» **Stated problem**:
Reproduce the data below word for word, leaving out the pictures.

Click-target data
###
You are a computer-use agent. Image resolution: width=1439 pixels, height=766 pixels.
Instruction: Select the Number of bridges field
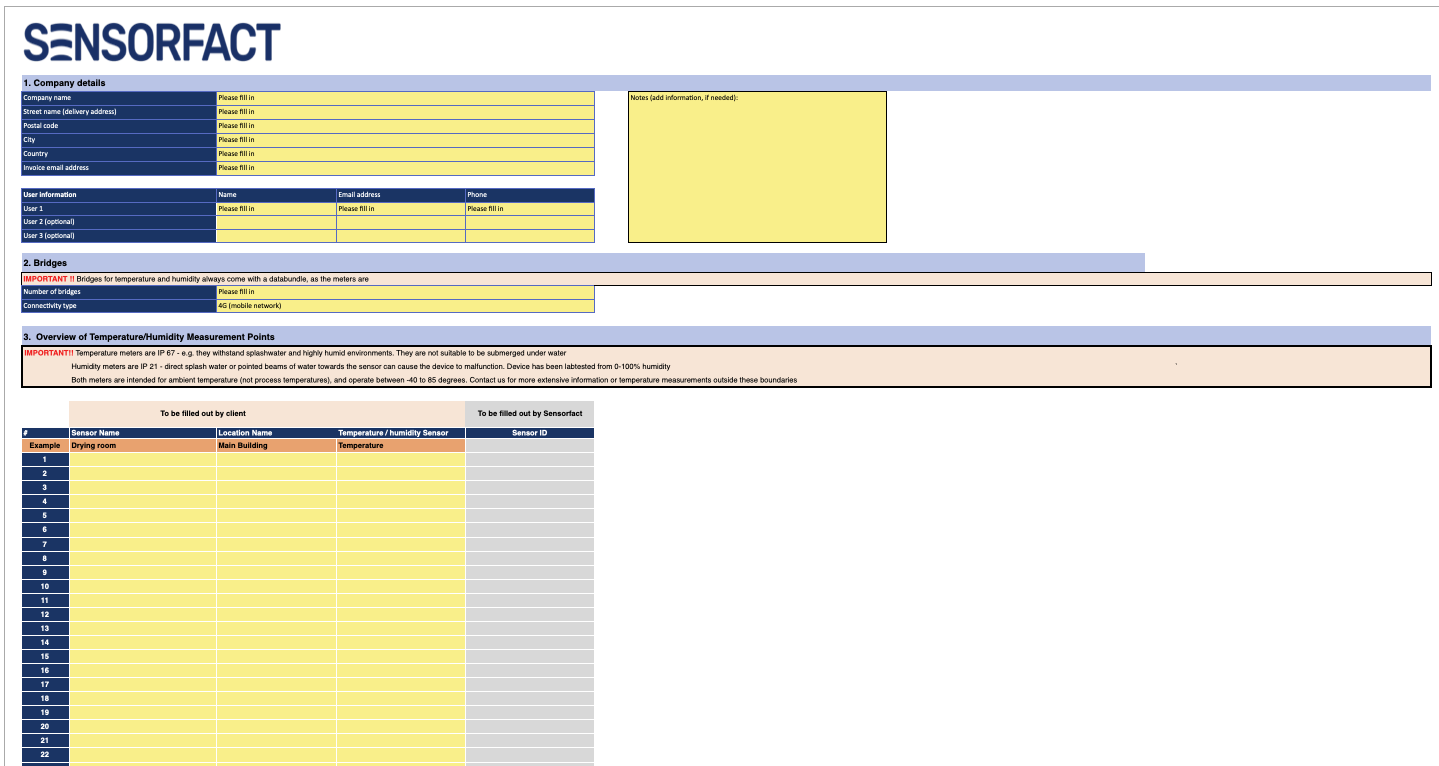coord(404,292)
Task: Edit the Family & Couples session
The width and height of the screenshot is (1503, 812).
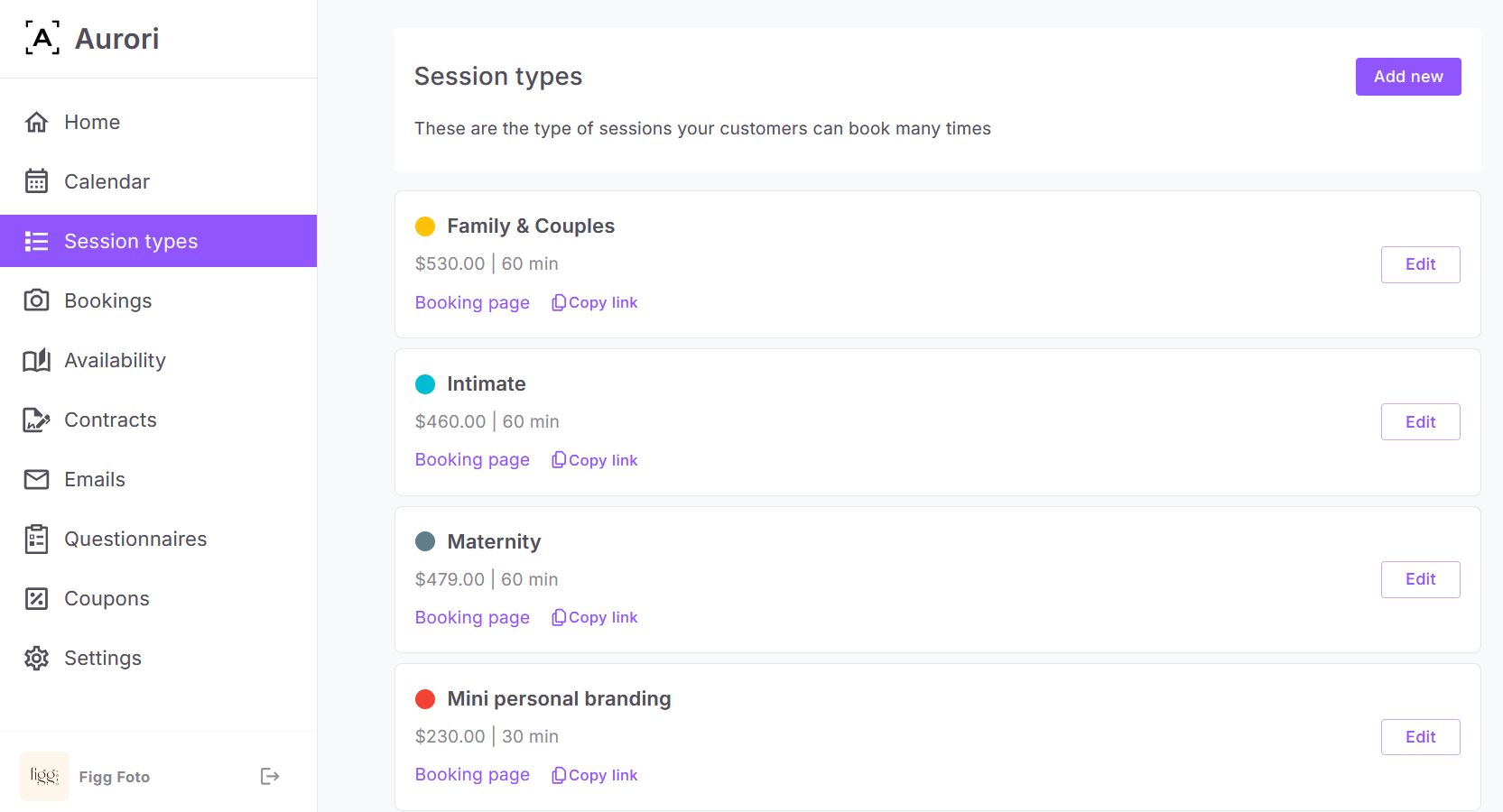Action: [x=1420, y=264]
###
» **Solution**:
You are a computer-use agent. Image resolution: width=1439 pixels, height=766 pixels.
Instruction: Select the Number of bridges field
coord(404,292)
Task: Edit the Family & Couples session
The width and height of the screenshot is (1503, 812).
Action: [x=1420, y=264]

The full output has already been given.